Para esse carnaval atípico que passou, onde a fantasia que eu comprei ficou guardada, a alteração no calendário, me traz, de imediato, a canção de Chico Buarque, do ano de 1971, imortalizada, se é que o Chico precisa disso, – porque ele, em si mesmo – já é imortal – mas para não perder o tom, para mim, é na arte de Caetano Veloso, que gosto dessa música. Cotidiano!…. “todo dia ela faz tudo sempre igual, me sacode às seis horas da manhã, me sorri um sorriso pontual…”. E nessa batida do fazer sempre igual, como é a minha rotina matinal do café. Ela, voluntariamente e com afeto, prepara para mim, dois ovos com temperos especiais, que se juntam ao rap 10.
Tipo de panqueca na figura de um pequeno disco. Aproveito bem, semanalmente, as ofertas dos preços desse item para a nossa alimentação. E tem sido muito bom, gostoso e barato. Voltando ao café. Enquanto isso, arrumo caprichosamente a mesa, no esforço cuidadoso para colocar tudo no lugar certo: jogo de xícaras, com as colherzinhas ao lado; geralmente, mamão picado; flocos de aveia e queijo minas.
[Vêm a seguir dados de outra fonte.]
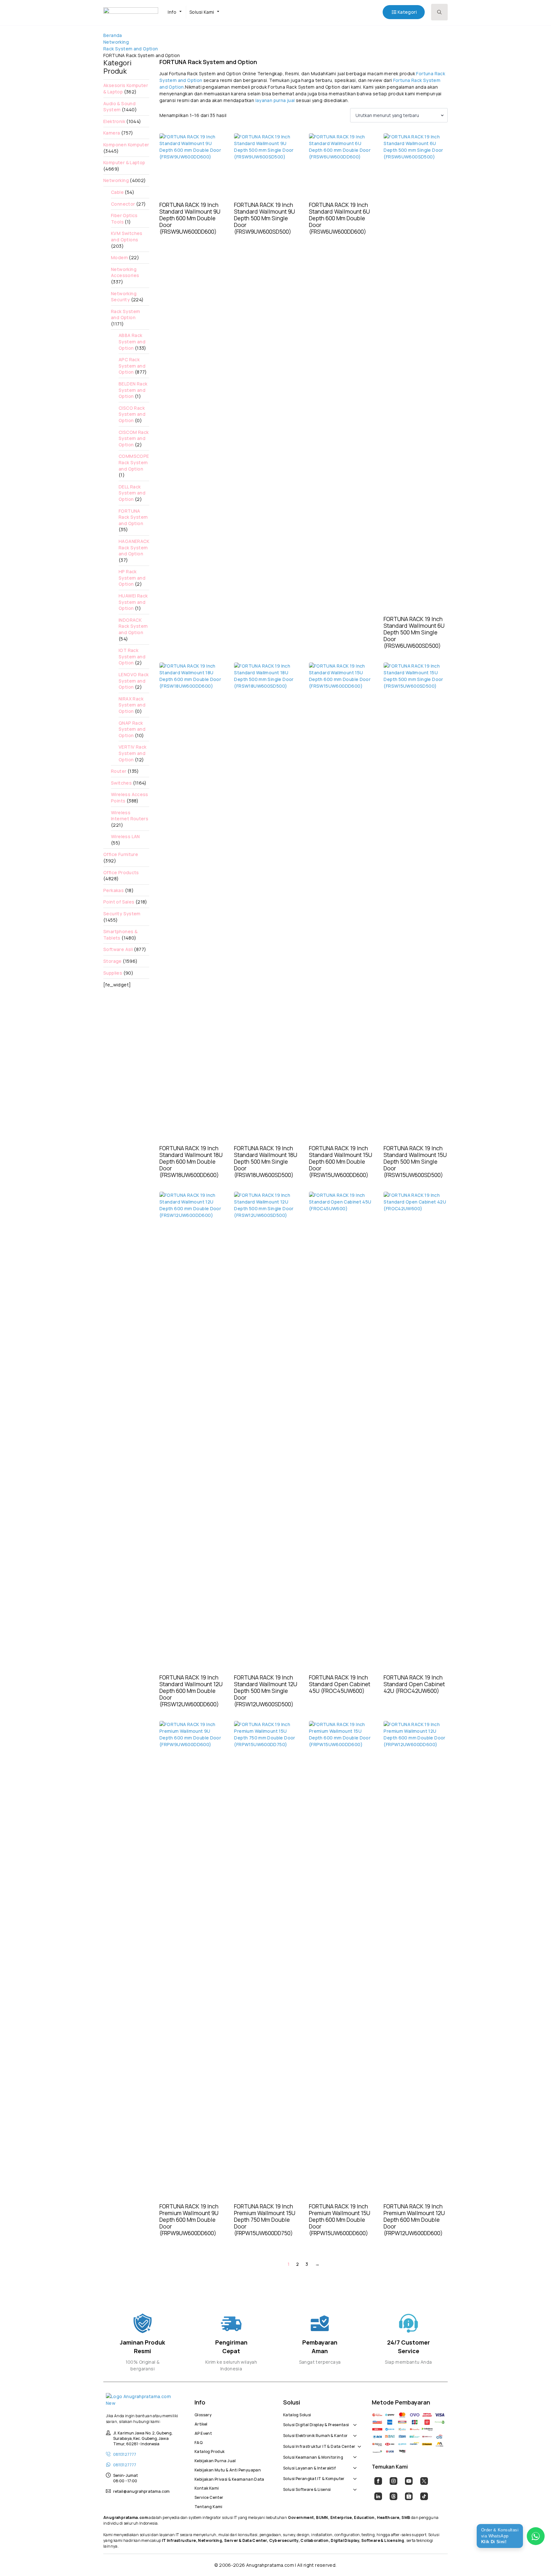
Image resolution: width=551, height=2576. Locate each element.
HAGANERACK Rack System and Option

Fico na expectativa de ter feito o necessário – sem faltar nada, para evitar o detesto sair da mesa quando falta alguma coisa para o café. Em casa, diferente da música, quem acorda às seis, sou eu. Minha tarefa é arrumar a mesa. Antes, porém, faço o café. Com prazer. Tem dias que nem tanto. Menos.
Percebo a mecanização do ato. Faço por fazer. O que me faz lembrar de um poema da Adélia Prado. Tem dias que olho para as pedras, e elas estão lá. Só são pedras. Tem dias, que não. Vejo poesia nelas. É mais ou menos assim, a sensação que eu tenho. Nesse e em outros atos da rotina. Mas foi também com essa grande escritora mineira que aprendi que a poesia mora nas coisas simples que a gente faz. Posso afirmar, então, à vocês que me leem, que tenho sido muito poeta na pandemia: o que eu lavo de louças, todos os dias, não é brincadeira!
E é nessa rotina do café da manhã que, em casa, traçamos nossos planos para a vida. Refletimos sobre como estão as nossas relações familiares e como estamos com as nossas amizades. E também como nós estamos. Temos a esperança de realizar nossos sonhos e desejos, com a saída de nossa zona de conforto. De colocarmos mãos à obra. Desejar e correr atrás para realizar. Temos a vontade de conhecer outras realidades de gente, de casa e de lugares. Outras geografias.
Não adianta estar em Paris ou em outro país de elevado apego turístico, se a sua alma não está junto. Fotos para cartões postais, de nada me adiantam. Eu desejo vibrar com o que vejo, com o que se passa e com o que está na minha alma. O que eu coloco ou o que eu trago na geografia da alma. Como desejamos estar na vida nos próximos anos, no nosso envelhecimento?. Nesse aspecto desejável para ampliar o nosso autoconhecimento, o isolamento social imposto pela pandemia, contribui para quem deseja encarar a própria vida, no exercício de olharmos para dentro de nós mesmos, o que para mim é a tarefa mais importante do mundo.
Aprendo que as coisas extraordinárias estão na rotina das coisas que fazemos todos os dias. O cotidiano pode ser chato, banal e sem cor. Ao mesmo tempo em que ele pode nos inovar por dentro, pode fazer novidades de nós e em nós mesmos. Que bom que nós estamos em construção. E que a história não acabou. Estou totalmente convencido de que não existe outro lugar para o milagre acontecer que não seja na vida e dentro da gente. Quanto mais eu vivo mais eu tenho vontade de viver. E de construir caminhos onde muita gente possa passar. Com segurança, com alegria e com felicidade. A gratidão aos meus pais é minha companheira nesses tempos de ausência física de afetos. Quanto ao futuro? Um dia de cada vez. No desejo de valorizar as conquistas(por menores que sejam) e de continuar na direção de onde está a minha alma. A pergunta é essa: onde está a sua alma?